I wonder what the world would be like if we identified ourselves – before race or nationality or gender or political party – by the kind of milk we drink.
Imagine, the skim milk and whole milk diehards, scrunching up their noses and eyebrows at each other from opposite sides of the aisle, the 2%ers in the middle looking back and forth at each camp: “Can’t we just compromise?” In the corner sit the raw milk enthusiasts, whispering to each other that the entire room of fanatics and moderates don’t even know what they’re missing. Some of the vegans are outside protesting.
But truly, in this world we live in, how many of us have thought about milk beyond the way it feels in our mouths and stomachs? How often do we think about where it comes from (yes, utters, but like, where it really comes from)?
Know what’s what: Milk
For the sake of simplicity, I’m referring specifically in this post to milk from cows.
In many states, pasteurization is required by law for milk to be sold in grocery stores or even by farmers. Pasteurization is: heating milk and then cooling it to eliminate certain bacteria in raw milk. It’s usually heated to at least 161.6 degrees Fahrenheit for 15 seconds.
This milk is heated to 280 degrees Fahrenheit for at least two seconds. Ultra-pasteurized milk (which requires an “ultra-pasteurized” label) has a shelf-life of up to 9 months.
Homogenization is a mechanical process separate from pasteurization. It doesn’t involved additives. Homogenization is: breaking down fat molecules in milk so that they don’t separate. In non-homogenized milk, all the fat molecules rise to the top (That’s cream).
Why do it? Homogenization makes processing easier for dairies (for reasons ranging from mixing milk from different herds and extending shelf life to simply appealing to consumers who are not used to having to shake their milk cartons). It also makes creating skim, 1% and 2% milks easier.
WHOLE, SKIM, 1% and 2% MILKS
During manufacturing, different processes are employed to remove fat from and sometimes add fat back into milk.
Whole milk is unadulturated, with around 3.5% fat.
2%, 1% and skim (aka fat-free or non-fat) milks each have some dairy fat removed, making them less creamy. It should be noted here that nutritionists and foodies alike are becoming more and more on-board with the idea that not all fats are bad, and the argument rings true for dairy fats as well.

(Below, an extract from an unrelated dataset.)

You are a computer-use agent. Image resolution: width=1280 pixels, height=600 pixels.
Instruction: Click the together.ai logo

Raw milk is: milk straight from the cow. It’s not pasteurized or homogenized. Cream rises to the top, and the bacteria and enzymes stay put. (Like with fats, there’s a whole world of pro-bacteria activists.)

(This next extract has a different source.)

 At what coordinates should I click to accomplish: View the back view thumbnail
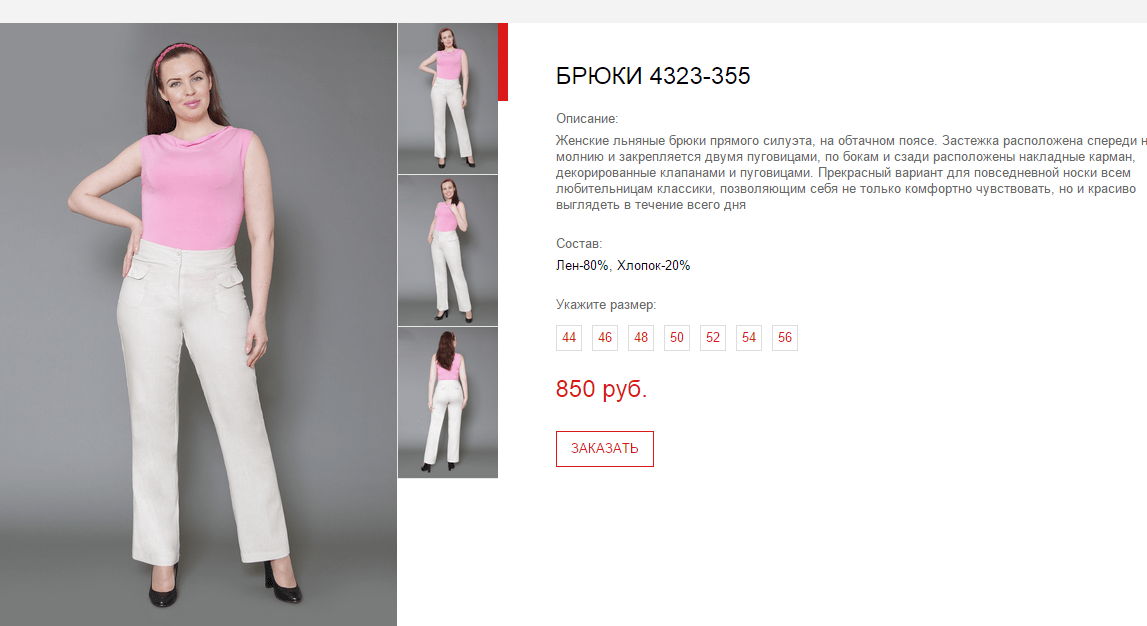point(448,403)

Disclaimer: I drink raw milk throughout most of the year, so when I talk about bias, I am including my own in the mix.
Different states have different laws regarding raw milk. Here in Colorado, consuming raw milk is legal only if it’s from one’s own cow. I like the rich taste and the feeling I get from drinking raw milk, so I legally own a part of a cow – a “herd share” – that lives on a nearby farm.
Raw milk is widely debated, and it should be considered, when looking at various research studies, who might be funding the research. This very biased infographic by the CDC shows us that the federal government has taken a clear stance against raw milk.
RAW VS. PASTEURIZED
The truth is, you will probably find a logical argument for whatever you want to believe. Whether you’re concerned most about safety, nutritional benefit or supporting your local community, there are pros and cons to both types. Different studies, statistics, anecdotes, paradigms and perspectives will tell you different stories about raw milk vs. pasteurized milk.
Your best bet is to do your research and know your farmer. Before you judge either side, consider the difference (or rather, the similarity) between putting all your trust in the fact that a product made it onto the shelf at the grocery story, and buying raw milk from a stranger on the side of the road.
The same holds true for organic vs. non-organic…
ORGANIC MILK VS. NON-ORGANIC MILK
These are both pretty vague categories, as farming practices for both organic and non-organic farms can vary. While organic dairies are subject to more specific laws, the label (or lack thereof) doesn’t tell the whole story.
Here’s the gist, from a great article by Sarah Jampel:
As background, organic milk comes from cows that have been raised according to organic farming practices: The animals are never given antibiotics, artificial growth hormones, non-organic feed, or GMO feed, and they must be let out to organic pasture for at least 120 days of the grazing season…
If I’m unsure of where the milk is coming from — and thus how the animals are cared for, what they’re generally fed with, how large the herd size is — I’d turn to organic because many of these variables are dictated by law…
But when I do have time to do the research to find a dairy or distributor I trust, I certainly wouldn’t rule out conventional milk. It’s less expensive — a real factor for me as a consumer — and, if I know where it’s coming from, there’s a chance it might be just as good for all parties involved.
Self-identified milk enthusiasts
Now what would our milk world look like, with all of us well-informed milk drinkers chit-chatting and sipping left and right?